Month 31: The introduction of non-fiction

Month 31 of 260 (11.92 percent)
Size of list: 86,513 pages (9.8 percent above start)
Pages read: 15,858 (18.33 percent)
H-list: 4,464/23,114 (19.31 percent)
N-list: 6,211/36,694 (16.93 percent)
O-list: 5,595/26,705 (19.41 percent)
Finished: I Know Why the Caged Bird Sings
Reading: The Fires of Heaven, Masters of Modern Soccer

In order to get out of entirely genre fiction, and even out of entirely fiction, I read Maya Angelou's memoir (or at least the first volume of said memoir). This also got me into a book club my wife organizes, which is nice, because this reading has been a solitary activity, so it was good to vary it, and sit down at the end with a bunch of other readers who highlighted themes of the book.

The book deals with Angelou's life from her earliest memories at about age four to the end of her adolescence, in the period of the Depression to World War II. Like most stories about the era of segregation and before, I feel an impotent rage at the cruelty of white people, especially the dentist who won't care for a child with a raging toothache.

The highlight of the book is a trip to Mexico with her father, who gets so drunk that young Maya has to drive a car down a mountainside. This is where she spends the most time on any one day; it stands in sharp contrast to the revelations of the last three pages or so.

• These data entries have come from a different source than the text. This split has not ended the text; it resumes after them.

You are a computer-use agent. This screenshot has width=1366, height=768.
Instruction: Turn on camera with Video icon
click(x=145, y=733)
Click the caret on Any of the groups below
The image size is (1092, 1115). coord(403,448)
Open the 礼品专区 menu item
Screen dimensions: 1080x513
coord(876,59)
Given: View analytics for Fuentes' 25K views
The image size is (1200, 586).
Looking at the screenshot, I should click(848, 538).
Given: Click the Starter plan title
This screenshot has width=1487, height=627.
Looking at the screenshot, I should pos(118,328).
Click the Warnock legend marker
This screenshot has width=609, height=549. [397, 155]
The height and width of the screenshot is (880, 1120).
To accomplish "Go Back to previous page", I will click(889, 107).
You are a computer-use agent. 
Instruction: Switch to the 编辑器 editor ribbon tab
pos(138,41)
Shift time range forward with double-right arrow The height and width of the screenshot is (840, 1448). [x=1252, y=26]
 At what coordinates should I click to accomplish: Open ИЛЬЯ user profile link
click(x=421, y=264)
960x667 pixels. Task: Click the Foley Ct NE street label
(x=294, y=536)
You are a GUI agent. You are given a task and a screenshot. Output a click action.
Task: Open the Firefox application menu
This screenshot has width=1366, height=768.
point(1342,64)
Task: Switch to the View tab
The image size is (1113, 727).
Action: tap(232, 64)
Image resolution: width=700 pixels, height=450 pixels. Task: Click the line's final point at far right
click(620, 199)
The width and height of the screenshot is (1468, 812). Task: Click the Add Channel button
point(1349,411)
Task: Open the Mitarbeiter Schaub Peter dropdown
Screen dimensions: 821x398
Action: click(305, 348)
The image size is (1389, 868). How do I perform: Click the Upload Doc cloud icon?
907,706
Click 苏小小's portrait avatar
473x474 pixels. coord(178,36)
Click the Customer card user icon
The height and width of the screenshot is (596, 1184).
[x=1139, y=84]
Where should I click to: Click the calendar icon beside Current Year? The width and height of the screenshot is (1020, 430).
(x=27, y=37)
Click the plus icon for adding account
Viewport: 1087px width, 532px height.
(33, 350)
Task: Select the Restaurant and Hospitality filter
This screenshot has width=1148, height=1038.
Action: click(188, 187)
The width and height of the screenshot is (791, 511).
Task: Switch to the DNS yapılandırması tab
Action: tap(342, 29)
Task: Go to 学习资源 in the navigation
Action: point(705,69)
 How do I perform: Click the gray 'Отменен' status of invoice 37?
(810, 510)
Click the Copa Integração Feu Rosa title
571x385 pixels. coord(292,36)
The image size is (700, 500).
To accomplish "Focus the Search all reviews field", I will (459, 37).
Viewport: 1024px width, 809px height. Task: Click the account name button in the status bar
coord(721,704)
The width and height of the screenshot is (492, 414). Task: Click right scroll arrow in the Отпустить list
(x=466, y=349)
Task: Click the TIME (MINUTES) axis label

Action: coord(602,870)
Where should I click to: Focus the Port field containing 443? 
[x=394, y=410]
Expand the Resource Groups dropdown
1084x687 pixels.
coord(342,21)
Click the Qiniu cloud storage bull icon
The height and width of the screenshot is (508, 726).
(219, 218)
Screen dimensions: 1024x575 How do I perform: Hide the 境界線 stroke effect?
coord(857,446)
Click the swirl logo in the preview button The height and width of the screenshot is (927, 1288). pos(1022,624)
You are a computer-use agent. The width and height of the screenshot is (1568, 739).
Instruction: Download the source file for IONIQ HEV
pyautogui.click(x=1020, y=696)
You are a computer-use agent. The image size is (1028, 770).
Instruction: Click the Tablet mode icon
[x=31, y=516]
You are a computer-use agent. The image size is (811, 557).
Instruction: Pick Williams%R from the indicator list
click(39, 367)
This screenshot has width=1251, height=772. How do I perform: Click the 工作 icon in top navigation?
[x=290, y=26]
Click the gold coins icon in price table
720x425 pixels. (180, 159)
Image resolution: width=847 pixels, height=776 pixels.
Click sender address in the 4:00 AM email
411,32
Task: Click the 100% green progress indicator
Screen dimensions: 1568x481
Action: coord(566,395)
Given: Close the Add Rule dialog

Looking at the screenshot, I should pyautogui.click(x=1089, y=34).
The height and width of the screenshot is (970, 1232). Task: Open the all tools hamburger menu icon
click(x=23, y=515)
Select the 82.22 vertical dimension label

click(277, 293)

Another highlight was a series of parallel stories in which blacks worked to prove to themselves their superiority, first through Joe Louis' boxing, then through religious revivals in which they assured themselves of their status in heaven. It's part of the human situation, I guess, that those who are oppressed seek ways to fight back even if only spiritually, to restore their own pride.